Verdict: Adios, Hoyts Hutt. But you were just a 3 star cinema...

Wednesday, March 5, 2008

The Case for Woolly Jumpers

The tag line should have read “Take a Jump!”.

But it didn’t. Because Jumper isn’t that kind of movie.

What kind is it? It is pretty action, never mind the consequences or motivations. The “heroes” (main man Hayden Christensen portraying all the style and flair that made his outing as Anakin Skywalker so… memorable) are meant to be the Jumpers but their casual disregard for property rights or the lives of non-Jumpers really makes them quite unsympathetic. The “villains” are the cattle-prod wielding Paladins, led by a blond Samuel L Jackson who seems to get around just as quickly as the Jumpers do.

The plot and backstory promise more: there is a history to the Palandin/Jumper conflict that is never entered into; there is a science behind the Jumping talent that is kind of taken as a given; there are atrocities committed by Jumpers that have never made it into the history books (though the Paladin exploits had); Diane Lane’s character’s story. But what is delivered is just an excuse for some fairly cool action sequences and fairly decent special effects.

Samuel L Jackson plays the hard, bad man out to save the world. His character would have had some extra panache if he had a random bible quote to intone along side his cries of “abomination against God!” as he slaughters Jumpers, but perhaps that ended up on the cutting room floor. They probably ended up beside most of Diane Lane’s scenes, as she is criminally underused and appears for a total of about 2 minutes.

This is really Hayden Christenson’s film. It’s just a pity the character he plays is the same whiny, spoiled brat I came to know and loathe in the Star Wars films. I wondered sometimes what his character was thinking: “I know, I now realise I am being hunted by a powerful, resourceful opponent hell-bent on killing me – a perfect time to woo my high school crush”; “This place is closed but I am going to refuse to come back tomorrow because they are Italian and therefore unreasonable”; “I really need this guys help because… well, actually, I’ll do it all on my own”. Most of the time though, my brain stayed off.

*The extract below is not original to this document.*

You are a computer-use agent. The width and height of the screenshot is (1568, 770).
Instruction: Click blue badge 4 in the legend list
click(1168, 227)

The film is meant to be based on a book, but one assumes a lot of that ended up out of the script too (screenplay writer’s thinking: “Jumpers and Paladins. Great idea! Don’t need the book anymore…”). Taken as a bit of light froth, it is a fairly fast-paced action film coming in at a brief 90 minutes length. But that’s about it.

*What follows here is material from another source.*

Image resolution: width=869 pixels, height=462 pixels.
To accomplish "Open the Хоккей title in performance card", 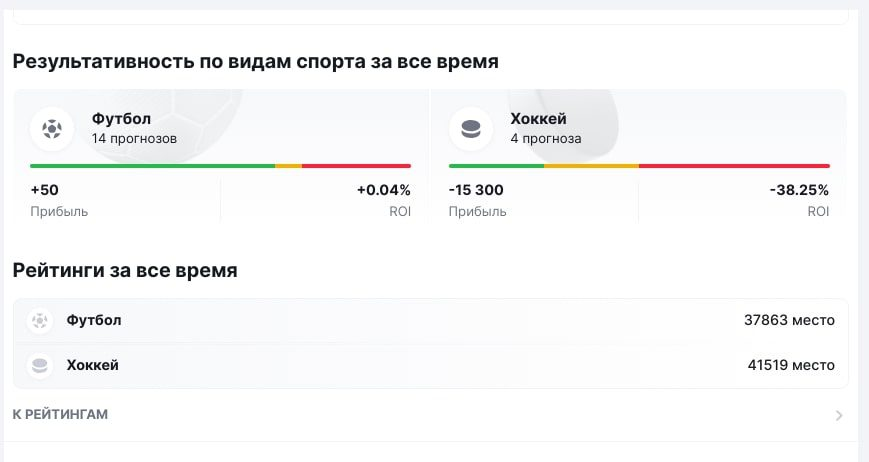I will pos(538,119).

Verdict: Never mind the story, show me the special effects. Five jumps out of ten, with some extra points for giving Diane Lane a bad arse entry with a “means business” haircut and outfit – that is then criminally wasted.

Saturday, March 1, 2008

The Case for Technicality

The other day, I decided to get myself an “extra” keyboard that would be a bit more comfortable and flexible to use than that of the laptop. And, being the sucker for kitsh objects that I am, when I spotted a flexible, bendy one, I had to go for the gold.

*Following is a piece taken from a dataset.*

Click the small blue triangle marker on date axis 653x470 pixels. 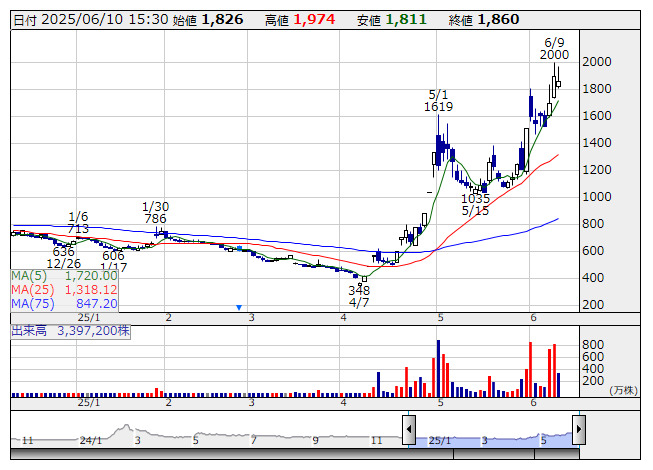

Practicality-wise, it is appalling. While it offers unhindered performance even in the bleakest of sandstorms, the fact it is flexible means that one needs a fairly even surface upon which to attempt tapping. The “full size keyboard” is impervious to spilled hot liquids, but its sheer breadth means most coffee mugs cannot be located anywhere near it. These bold exclamations of the keyboard’s amazing endurance and usability are kind of undermined by the fact that the keyboard itself is fairly useless with a much more fragile (and less likely to be taken out into a ferocious sandstorm) computer.

Likewise, the instructions are an interesting affair. They are a fascinating mix of highly articulate and completely incomprehensible. The Health & Safety warning (well written) should contain a clause cautioning readers to seek psychiatric assistance should other parts of
the booklet cause too much confusion.

Purchases like this reinforce the melange of forces that influence our consumer goods these days. Almost anything is catered for in a variety of ways, even if the resultant product ends up as an object of ridicule.

Verdict: I know it is fairly rubbish. And it makes me love it all the more. A QWER on a QWERTY scale.